⟨

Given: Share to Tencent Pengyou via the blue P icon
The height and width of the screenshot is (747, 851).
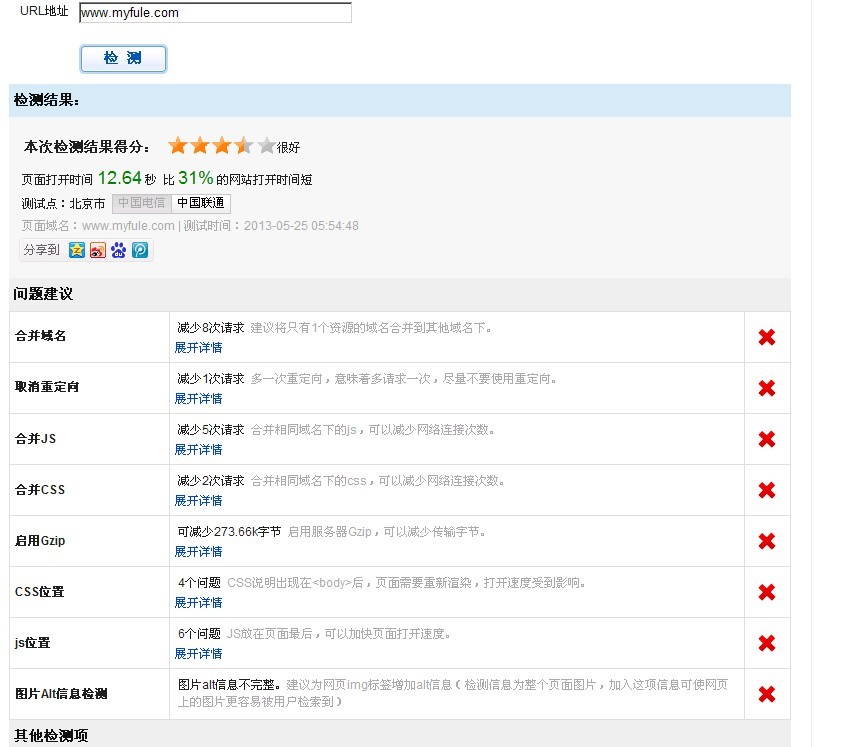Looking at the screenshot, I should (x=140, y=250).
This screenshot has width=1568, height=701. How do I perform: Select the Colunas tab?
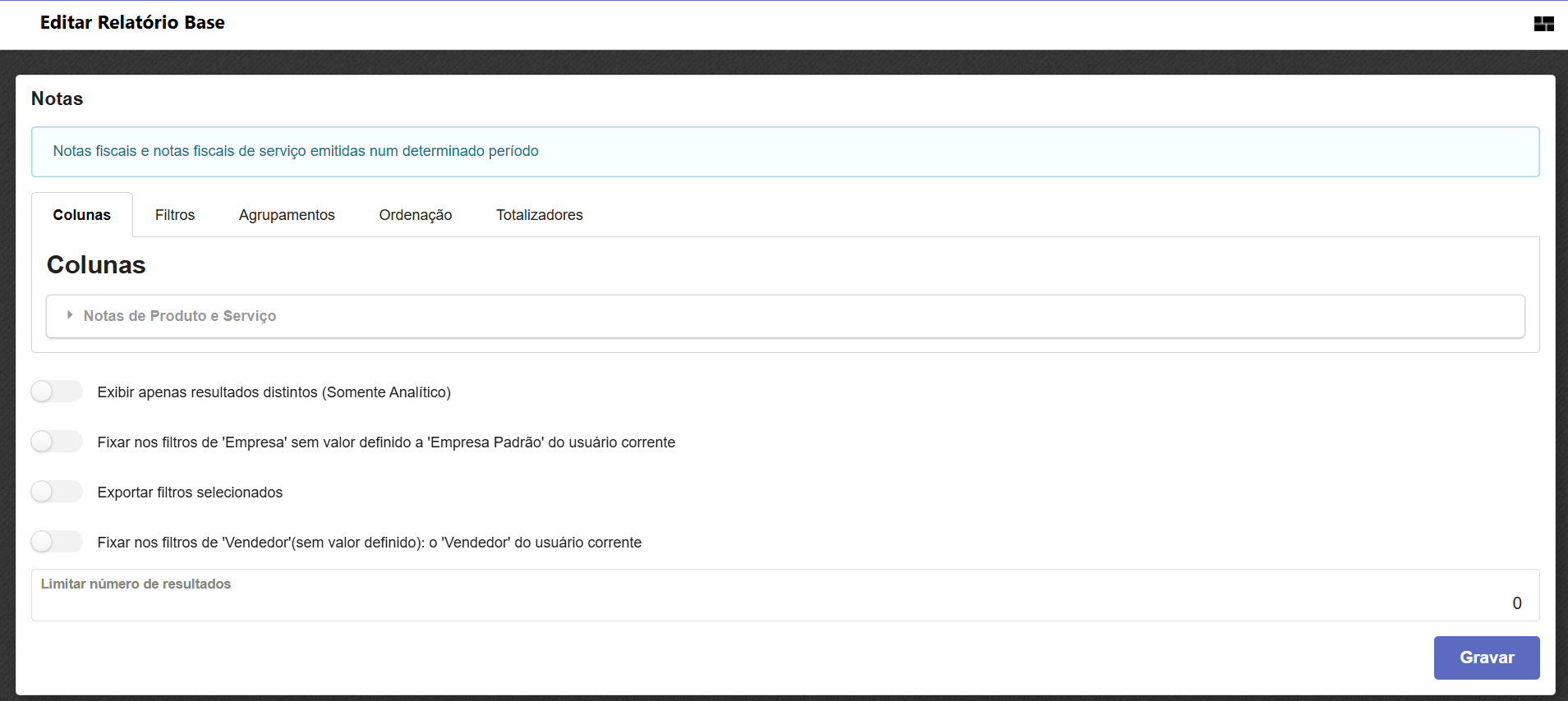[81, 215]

⟩

[Goal] Render the listing as a numbered list, from the line containing "This screenshot has" through the last line of the listing, omitting blank lines. Leave the pictures out.

[Output for this task]
1. This screenshot has width=1568, height=701. How do I perform: Select the Colunas tab?
2. [81, 215]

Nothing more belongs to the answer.